Qian Xiaowu respirou fundo e respondeu com um sorriso frio: “A senhorita faz questão que eu chame a polícia?”

O olhar de Feng Nan brilhou. “Isso é problema seu, não me diz respeito.” E saiu, levando consigo dois jovens que a acompanhavam.

Qian Xiaowu nem tentou detê-la, mas olhou para Jiang Qinling com um sorriso insinuante. “E você, irmão Qinling, o que acha dessa situação?”

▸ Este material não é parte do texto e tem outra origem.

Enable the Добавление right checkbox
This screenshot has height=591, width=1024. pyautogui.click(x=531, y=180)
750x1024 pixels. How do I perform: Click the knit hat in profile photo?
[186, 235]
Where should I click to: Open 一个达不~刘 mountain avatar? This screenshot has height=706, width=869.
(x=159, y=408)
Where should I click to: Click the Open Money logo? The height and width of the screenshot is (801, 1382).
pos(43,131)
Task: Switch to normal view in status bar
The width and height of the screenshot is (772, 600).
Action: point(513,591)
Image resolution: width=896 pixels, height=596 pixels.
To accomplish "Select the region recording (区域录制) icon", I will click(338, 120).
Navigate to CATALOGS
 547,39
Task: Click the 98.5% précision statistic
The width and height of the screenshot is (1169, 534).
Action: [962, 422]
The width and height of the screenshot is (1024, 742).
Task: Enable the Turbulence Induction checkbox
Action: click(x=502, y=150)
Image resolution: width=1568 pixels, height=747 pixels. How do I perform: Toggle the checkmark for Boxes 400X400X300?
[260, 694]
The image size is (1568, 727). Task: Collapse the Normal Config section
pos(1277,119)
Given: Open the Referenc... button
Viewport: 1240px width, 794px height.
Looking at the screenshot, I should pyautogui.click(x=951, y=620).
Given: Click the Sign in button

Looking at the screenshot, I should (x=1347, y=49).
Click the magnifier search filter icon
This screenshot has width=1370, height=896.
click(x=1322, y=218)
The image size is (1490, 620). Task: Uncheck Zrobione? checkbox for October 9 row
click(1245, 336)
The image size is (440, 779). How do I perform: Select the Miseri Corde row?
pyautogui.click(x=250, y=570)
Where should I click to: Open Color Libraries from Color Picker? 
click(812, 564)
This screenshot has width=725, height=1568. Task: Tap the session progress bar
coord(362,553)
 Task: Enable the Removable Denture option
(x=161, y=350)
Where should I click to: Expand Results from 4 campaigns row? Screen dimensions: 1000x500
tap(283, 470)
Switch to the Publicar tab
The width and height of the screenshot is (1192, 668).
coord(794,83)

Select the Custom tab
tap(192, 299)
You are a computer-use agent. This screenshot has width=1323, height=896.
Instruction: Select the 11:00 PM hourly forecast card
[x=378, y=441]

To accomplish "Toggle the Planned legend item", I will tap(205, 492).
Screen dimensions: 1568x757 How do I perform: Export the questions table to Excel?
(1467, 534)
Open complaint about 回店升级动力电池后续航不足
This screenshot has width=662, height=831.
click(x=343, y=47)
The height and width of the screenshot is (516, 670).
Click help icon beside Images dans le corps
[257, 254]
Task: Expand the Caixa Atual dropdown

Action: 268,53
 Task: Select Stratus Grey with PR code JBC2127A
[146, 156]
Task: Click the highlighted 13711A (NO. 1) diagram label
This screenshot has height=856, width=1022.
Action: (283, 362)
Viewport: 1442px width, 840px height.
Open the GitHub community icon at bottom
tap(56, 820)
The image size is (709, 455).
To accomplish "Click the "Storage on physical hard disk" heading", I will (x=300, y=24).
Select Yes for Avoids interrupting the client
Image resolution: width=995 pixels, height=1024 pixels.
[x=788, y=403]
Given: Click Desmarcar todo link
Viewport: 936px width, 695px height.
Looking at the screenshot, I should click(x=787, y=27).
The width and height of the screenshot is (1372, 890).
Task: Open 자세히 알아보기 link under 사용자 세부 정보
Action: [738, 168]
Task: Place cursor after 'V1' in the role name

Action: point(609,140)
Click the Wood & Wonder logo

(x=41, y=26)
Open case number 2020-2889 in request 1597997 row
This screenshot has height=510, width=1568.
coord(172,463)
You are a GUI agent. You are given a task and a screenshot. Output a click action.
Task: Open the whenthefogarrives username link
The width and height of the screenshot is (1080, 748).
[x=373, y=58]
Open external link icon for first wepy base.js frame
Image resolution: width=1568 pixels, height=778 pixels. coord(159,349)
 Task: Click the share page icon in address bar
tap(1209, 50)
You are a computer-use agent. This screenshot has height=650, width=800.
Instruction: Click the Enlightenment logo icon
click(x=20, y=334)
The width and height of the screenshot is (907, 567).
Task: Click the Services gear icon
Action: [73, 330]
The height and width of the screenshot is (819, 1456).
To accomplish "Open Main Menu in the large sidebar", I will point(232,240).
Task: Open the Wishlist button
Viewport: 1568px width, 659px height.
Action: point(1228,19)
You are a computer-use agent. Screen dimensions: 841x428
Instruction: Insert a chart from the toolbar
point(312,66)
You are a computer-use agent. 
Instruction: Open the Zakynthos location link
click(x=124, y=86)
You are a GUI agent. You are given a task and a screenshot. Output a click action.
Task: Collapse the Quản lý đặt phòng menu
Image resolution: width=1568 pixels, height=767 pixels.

Jiang Qinling respondeu friamente: “A pessoa que morreu era sua. O que fazer é decisão sua, não tenho opinião.”

Qian Xiaowu fingiu entender diferente: “Quer dizer que, seja qual for minha decisão, você me apoia?”

“…”

“Você é mesmo cara de pau!” Vendo que o irmão não respondia, Jiang Yunheng não pôde conter-se. “Meu irmão só quis dizer que não tem intimidade com você, não está interessado em seus assuntos. Não se ache tão importante.”

O rosto de Qian Xiaowu endureceu. “Dói ouvir isso, irmão Yunheng. Mas falo de coração, queria ser amigo de seu irmão.”

“Meu irmão não precisa de amigos com segundas intenções como você.” Jiang Yunheng falou e suavizou o tom para Jiang Qinling: “Vamos embora, irmão.”

“Vamos.”

Os dois se retiraram, ficando apenas Qian Xiaowu e o homem que inspecionara os carros. Sem saber o que fazer, o homem perguntou: “Patrão, e agora?”

Qian Xiaowu apenas observava os irmãos Jiang se afastarem, e o outro, com receio de incomodá-lo, permaneceu em silêncio, aguardando ordens.